» DATASET ENTRIES
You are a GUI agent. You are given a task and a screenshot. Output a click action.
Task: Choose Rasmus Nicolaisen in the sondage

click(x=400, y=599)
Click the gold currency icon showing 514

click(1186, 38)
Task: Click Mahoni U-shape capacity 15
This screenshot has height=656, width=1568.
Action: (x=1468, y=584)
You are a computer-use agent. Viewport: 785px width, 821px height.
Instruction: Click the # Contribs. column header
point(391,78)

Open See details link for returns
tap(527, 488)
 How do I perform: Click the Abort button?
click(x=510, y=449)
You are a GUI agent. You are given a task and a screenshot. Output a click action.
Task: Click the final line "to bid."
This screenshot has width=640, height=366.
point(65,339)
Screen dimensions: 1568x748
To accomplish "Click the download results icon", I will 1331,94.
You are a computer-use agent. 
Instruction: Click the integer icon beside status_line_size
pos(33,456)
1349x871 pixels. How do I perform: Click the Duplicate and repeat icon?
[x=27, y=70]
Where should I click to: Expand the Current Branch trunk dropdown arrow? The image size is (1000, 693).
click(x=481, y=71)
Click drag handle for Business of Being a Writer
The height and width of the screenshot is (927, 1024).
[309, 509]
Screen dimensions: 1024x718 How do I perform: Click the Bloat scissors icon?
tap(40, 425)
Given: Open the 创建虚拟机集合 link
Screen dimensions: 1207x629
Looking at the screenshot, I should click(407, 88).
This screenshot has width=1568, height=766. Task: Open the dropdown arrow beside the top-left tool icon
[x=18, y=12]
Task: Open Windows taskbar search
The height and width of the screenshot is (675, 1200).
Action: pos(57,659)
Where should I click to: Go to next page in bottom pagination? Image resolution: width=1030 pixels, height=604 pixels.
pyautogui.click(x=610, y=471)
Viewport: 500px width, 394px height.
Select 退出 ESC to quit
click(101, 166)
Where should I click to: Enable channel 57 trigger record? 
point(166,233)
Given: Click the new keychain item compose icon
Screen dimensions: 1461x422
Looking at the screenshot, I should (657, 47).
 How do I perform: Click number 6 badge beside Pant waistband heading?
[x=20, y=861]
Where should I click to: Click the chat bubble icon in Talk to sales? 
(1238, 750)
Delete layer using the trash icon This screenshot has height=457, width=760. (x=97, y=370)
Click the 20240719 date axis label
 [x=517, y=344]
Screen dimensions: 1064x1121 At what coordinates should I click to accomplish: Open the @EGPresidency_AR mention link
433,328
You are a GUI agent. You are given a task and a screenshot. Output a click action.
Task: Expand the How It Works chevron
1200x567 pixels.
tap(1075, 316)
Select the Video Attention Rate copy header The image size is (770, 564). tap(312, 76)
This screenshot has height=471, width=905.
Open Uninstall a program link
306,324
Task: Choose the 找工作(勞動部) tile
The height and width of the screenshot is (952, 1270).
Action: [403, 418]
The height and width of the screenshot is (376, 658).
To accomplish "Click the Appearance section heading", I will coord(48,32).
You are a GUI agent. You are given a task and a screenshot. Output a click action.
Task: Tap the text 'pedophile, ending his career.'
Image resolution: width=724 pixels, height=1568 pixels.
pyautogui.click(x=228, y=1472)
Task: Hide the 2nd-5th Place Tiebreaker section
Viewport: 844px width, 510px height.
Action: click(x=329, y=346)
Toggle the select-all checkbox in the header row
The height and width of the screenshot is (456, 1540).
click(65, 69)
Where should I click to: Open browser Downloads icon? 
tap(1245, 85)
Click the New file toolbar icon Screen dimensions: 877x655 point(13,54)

» TASK ITEM
Every entry above should be returned exactly as written.

» ANSWER BOX
You are a GUI agent. You are given a task and a screenshot. Output a click action.
Task: Choose Rasmus Nicolaisen in the sondage

click(x=400, y=599)
Click the gold currency icon showing 514

click(1186, 38)
Task: Click Mahoni U-shape capacity 15
This screenshot has height=656, width=1568.
Action: (x=1468, y=584)
You are a computer-use agent. Viewport: 785px width, 821px height.
Instruction: Click the # Contribs. column header
point(391,78)

Open See details link for returns
tap(527, 488)
 How do I perform: Click the Abort button?
click(x=510, y=449)
You are a GUI agent. You are given a task and a screenshot. Output a click action.
Task: Click the final line "to bid."
This screenshot has width=640, height=366.
point(65,339)
Screen dimensions: 1568x748
To accomplish "Click the download results icon", I will 1331,94.
You are a computer-use agent. 
Instruction: Click the integer icon beside status_line_size
pos(33,456)
1349x871 pixels. How do I perform: Click the Duplicate and repeat icon?
[x=27, y=70]
Where should I click to: Expand the Current Branch trunk dropdown arrow? The image size is (1000, 693).
click(x=481, y=71)
Click drag handle for Business of Being a Writer
The height and width of the screenshot is (927, 1024).
[309, 509]
Screen dimensions: 1024x718 How do I perform: Click the Bloat scissors icon?
tap(40, 425)
Given: Open the 创建虚拟机集合 link
Screen dimensions: 1207x629
Looking at the screenshot, I should click(407, 88).
This screenshot has width=1568, height=766. Task: Open the dropdown arrow beside the top-left tool icon
[x=18, y=12]
Task: Open Windows taskbar search
The height and width of the screenshot is (675, 1200).
Action: pos(57,659)
Where should I click to: Go to next page in bottom pagination? Image resolution: width=1030 pixels, height=604 pixels.
pyautogui.click(x=610, y=471)
Viewport: 500px width, 394px height.
Select 退出 ESC to quit
click(101, 166)
Where should I click to: Enable channel 57 trigger record? 
point(166,233)
Given: Click the new keychain item compose icon
Screen dimensions: 1461x422
Looking at the screenshot, I should (657, 47).
 How do I perform: Click number 6 badge beside Pant waistband heading?
[x=20, y=861]
Where should I click to: Click the chat bubble icon in Talk to sales? 
(1238, 750)
Delete layer using the trash icon This screenshot has height=457, width=760. (x=97, y=370)
Click the 20240719 date axis label
 [x=517, y=344]
Screen dimensions: 1064x1121 At what coordinates should I click to accomplish: Open the @EGPresidency_AR mention link
433,328
You are a GUI agent. You are given a task and a screenshot. Output a click action.
Task: Expand the How It Works chevron
1200x567 pixels.
tap(1075, 316)
Select the Video Attention Rate copy header The image size is (770, 564). tap(312, 76)
This screenshot has height=471, width=905.
Open Uninstall a program link
306,324
Task: Choose the 找工作(勞動部) tile
The height and width of the screenshot is (952, 1270).
Action: [403, 418]
The height and width of the screenshot is (376, 658).
To accomplish "Click the Appearance section heading", I will coord(48,32).
You are a GUI agent. You are given a task and a screenshot. Output a click action.
Task: Tap the text 'pedophile, ending his career.'
Image resolution: width=724 pixels, height=1568 pixels.
pyautogui.click(x=228, y=1472)
Task: Hide the 2nd-5th Place Tiebreaker section
Viewport: 844px width, 510px height.
Action: click(x=329, y=346)
Toggle the select-all checkbox in the header row
The height and width of the screenshot is (456, 1540).
click(65, 69)
Where should I click to: Open browser Downloads icon? 
tap(1245, 85)
Click the New file toolbar icon Screen dimensions: 877x655 point(13,54)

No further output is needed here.